As an enzyme with a crucial role in several mechanisms, the action of DPP4 must be under strict control by factors some of which may be unknown till now, and allosteric sites for the binding of natural inhibitors or enhancers are expected to be revealed.

Inhibitors with non-covalent, reversible binding to allosteric sites could cause more balanced inhibition at a wide range of substrate concentrations. Moreover, the discovery of such inhibitors may constitute the first step for finding allosteric sites of the enzyme and better exploring its role and interactions. Till now, a very limited number of studies refer to such inhibitors [37][39][40][41][42][43][44][45][46]. The existence of uncompetitive and non-competitive inhibitors indicates the presence of allosteric sites.

This site can be within the cavity of the active site or can be outside the cavity at a neighboring or remote location. There are many examples in which the allosteric site is placed at a remarkable distance. In the case of DPP4, a phenomenon of remote control of enzyme activity has been mentioned concerning mutations of amino acids at positions far away from the active site with no obvious implication in catalysis. Despite the distance, the mutations affect the Κm and Vmax of the enzyme. Such mutations are T351A, K554Q, R492K, V486M, D65E, and A291P, with V486M which leads to inactivation, being the most remote one [47]. This indicates that in this enzyme, an effect at a site at a great distance from the catalytic triad may cause inhibition and the sites of inhibiting mutations may be such sites.

An effort to predict the probable position of the allosteric site was conducted using the results of the docking analysis of the whole enzyme.

Figure 1. Active site of DPP4 (a) and probable sites of binding of uncompetitive (sites a1, b) and non-competitive (site a2) inhibitors, according to docking analysis using the DPP4 structure 2OAG [37].

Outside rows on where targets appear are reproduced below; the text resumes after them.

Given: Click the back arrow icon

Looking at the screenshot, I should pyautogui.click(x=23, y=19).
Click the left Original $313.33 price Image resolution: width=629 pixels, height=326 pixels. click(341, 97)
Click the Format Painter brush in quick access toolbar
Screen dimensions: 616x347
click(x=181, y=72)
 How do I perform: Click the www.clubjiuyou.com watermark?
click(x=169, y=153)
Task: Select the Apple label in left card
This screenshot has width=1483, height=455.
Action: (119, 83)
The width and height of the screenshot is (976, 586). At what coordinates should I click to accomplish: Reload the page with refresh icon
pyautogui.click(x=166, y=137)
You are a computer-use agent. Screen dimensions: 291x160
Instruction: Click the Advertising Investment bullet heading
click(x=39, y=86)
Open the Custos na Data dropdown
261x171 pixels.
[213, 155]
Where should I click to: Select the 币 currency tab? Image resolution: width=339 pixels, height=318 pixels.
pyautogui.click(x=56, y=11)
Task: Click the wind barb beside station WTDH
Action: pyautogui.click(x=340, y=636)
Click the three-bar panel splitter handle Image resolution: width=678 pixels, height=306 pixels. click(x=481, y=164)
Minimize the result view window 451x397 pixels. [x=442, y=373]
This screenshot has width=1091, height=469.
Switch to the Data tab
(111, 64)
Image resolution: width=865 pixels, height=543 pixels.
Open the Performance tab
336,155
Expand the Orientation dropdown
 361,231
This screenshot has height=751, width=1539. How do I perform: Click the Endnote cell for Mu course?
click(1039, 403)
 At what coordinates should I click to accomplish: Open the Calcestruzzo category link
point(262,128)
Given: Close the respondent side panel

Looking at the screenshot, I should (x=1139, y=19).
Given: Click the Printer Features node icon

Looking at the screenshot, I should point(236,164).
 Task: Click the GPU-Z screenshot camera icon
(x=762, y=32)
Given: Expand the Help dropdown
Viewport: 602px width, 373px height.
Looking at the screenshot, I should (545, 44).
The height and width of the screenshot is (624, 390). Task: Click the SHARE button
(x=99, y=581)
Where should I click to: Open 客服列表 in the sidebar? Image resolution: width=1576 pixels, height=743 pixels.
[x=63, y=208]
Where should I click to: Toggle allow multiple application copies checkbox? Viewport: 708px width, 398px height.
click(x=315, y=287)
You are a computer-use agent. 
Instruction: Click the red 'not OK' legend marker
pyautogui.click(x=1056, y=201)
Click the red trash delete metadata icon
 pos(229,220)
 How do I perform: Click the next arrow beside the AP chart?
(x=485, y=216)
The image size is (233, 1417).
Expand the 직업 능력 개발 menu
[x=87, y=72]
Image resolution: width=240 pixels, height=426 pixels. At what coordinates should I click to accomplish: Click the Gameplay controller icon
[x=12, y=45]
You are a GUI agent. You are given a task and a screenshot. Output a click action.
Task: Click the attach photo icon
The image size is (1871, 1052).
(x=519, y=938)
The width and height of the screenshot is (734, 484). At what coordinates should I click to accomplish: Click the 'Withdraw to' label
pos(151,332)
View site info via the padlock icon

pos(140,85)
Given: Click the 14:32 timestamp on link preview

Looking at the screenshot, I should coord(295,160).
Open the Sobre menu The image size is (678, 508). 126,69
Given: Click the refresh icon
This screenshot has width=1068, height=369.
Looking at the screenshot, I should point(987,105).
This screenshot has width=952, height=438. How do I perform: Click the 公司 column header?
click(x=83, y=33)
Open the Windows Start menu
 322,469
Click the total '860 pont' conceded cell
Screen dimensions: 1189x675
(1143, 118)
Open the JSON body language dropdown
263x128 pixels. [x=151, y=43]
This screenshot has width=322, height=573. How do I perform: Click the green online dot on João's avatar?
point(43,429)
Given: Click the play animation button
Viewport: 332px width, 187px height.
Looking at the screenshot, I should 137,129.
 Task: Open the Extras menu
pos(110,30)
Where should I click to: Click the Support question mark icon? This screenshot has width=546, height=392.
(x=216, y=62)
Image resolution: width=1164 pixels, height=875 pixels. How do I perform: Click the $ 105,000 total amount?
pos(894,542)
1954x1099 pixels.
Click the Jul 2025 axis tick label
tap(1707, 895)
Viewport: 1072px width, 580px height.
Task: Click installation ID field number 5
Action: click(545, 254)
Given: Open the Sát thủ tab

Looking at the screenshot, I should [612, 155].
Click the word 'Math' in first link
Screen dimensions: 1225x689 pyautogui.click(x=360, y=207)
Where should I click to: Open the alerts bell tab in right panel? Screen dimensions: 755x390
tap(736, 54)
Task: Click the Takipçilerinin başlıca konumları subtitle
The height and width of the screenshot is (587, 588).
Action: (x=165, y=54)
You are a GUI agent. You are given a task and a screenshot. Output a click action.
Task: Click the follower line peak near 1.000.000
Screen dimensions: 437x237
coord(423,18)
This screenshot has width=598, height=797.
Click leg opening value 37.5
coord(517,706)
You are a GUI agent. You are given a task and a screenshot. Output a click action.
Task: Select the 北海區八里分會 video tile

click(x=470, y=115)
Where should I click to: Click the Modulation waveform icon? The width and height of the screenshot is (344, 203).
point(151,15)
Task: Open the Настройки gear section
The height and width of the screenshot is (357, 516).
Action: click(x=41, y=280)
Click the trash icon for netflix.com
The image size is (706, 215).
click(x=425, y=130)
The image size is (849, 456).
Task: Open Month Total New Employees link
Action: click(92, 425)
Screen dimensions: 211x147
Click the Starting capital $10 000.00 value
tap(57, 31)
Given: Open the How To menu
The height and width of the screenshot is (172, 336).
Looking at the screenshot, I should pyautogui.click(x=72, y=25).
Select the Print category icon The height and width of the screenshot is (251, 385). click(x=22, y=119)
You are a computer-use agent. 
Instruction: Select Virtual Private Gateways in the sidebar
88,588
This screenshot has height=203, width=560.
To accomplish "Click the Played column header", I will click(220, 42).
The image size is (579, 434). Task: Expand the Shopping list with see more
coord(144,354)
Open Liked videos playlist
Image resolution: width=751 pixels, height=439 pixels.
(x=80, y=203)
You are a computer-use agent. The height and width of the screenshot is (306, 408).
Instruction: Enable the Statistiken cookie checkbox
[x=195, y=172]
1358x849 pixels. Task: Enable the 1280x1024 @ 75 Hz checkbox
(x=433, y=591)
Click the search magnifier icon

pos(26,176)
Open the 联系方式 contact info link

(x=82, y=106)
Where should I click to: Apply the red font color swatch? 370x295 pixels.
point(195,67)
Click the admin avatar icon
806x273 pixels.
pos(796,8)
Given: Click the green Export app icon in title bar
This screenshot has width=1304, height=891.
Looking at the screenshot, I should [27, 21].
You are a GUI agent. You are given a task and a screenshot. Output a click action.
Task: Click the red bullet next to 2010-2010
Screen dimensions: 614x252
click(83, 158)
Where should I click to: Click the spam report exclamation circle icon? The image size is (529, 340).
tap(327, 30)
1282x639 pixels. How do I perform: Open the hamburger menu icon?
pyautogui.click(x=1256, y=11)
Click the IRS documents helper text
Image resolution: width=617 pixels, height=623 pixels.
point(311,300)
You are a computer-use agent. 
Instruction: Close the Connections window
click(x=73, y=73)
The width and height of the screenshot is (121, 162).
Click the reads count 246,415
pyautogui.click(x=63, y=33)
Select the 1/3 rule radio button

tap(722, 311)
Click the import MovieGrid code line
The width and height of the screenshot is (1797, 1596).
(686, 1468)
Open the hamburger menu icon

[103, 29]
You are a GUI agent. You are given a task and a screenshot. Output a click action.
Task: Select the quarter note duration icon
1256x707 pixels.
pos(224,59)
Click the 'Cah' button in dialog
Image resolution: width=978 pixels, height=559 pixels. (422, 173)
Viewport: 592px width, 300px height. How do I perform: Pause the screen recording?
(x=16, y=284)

Although crystallographic studies are needed to reveal these sites, an effort using Docking analysis was performed, indicating one probable site (a2) for non-competitive inhibitor at the wider area of the active center and two probable site of binding for uncompetitive inhibitors, one at the wider area of the active site cavity (a1) and one at the area of propeller loop (b) [37]. However, binding at this site is restricted. DPP4 forms a dimer with the propeller loop taking part in dimer formation. DPP4 dimers are not in equilibrium with monomers and dimerization is necessary for catalytic activity [47][48]. Interestingly, during catalysis, the propeller loop moves several times between a “closed” and an “open” pose, and this movement is considered as essential for the catalytic procedure. Preventing propeller loop movement in V486M mutation leads to the inactivation of the enzyme [48]. It is not known if the conformations adapted during the movement of the loop enable the binding of the inhibitors [37].